Motion in casual InfoVis and the interrelation between personality, performance, and preference

Current real-world casual information visualization systems use motion to presumably increase system appeal and repeated use. Despite empirical evidence suggesting that motion is distracting and not particularly good for data encoding, its continued use may indicate benefits independent of traditional utility measures. We present two experiments designed to highlight differences and disparities between task performance, perceived system utility, and subject preference for static and moving glyphs. A music library visualization provided a casual, practical, nuanced, and pertinent domain application. Song glyphs represented beats per minute and beat strength using a line encircling the glyph. Beat encodings used one of four methods: a static sinusoidal pattern (static), an oscillating movement pattern (motion), an oscillating sinusoidal line (redundant), and a sinusoidal line that moves to the currently playing song (extraneous).
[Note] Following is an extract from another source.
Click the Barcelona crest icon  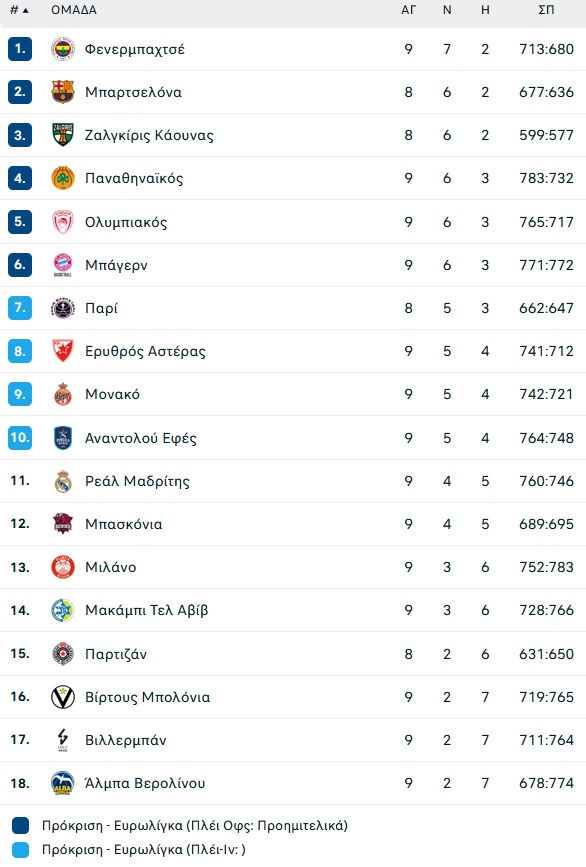62,92
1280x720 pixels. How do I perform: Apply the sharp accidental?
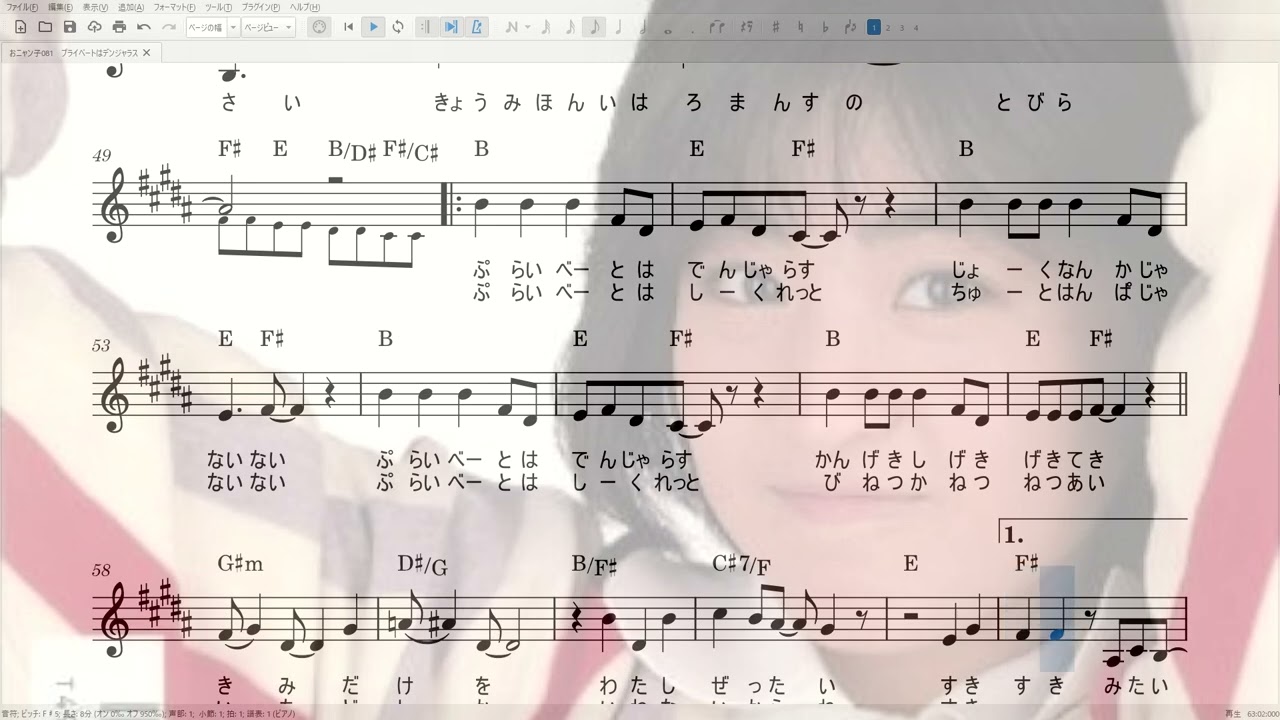coord(775,27)
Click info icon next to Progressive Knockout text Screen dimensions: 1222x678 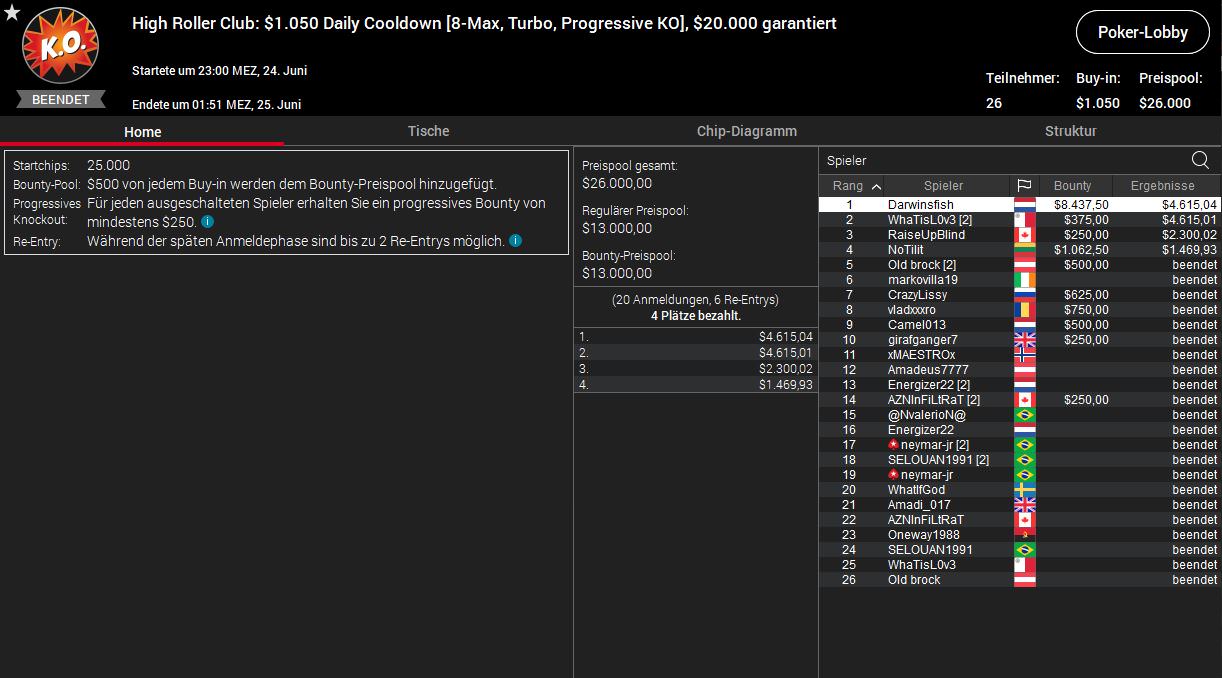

Subjects first performed a pair-wise glyph comparison task to identify conditional differences in speed and accuracy. Then, a more realistic playlist generation task was performed using these beat encodings to explore opinions and behavioral patterns using a qualitative approach. Our results show clear performance decreases associated with motion use in the comparison task. Despite this, more than half the subjects preferred a moving glyph to the static encoding. We identified three groups of subjects (utility, fun, and intuitive) where subjects were consistent within groups but distinctly different between groups. This suggests that casual visualizations could be customizable based on high level groupings, where pragmatism can be emphasized for some users and aesthetics and style can be enhanced for others.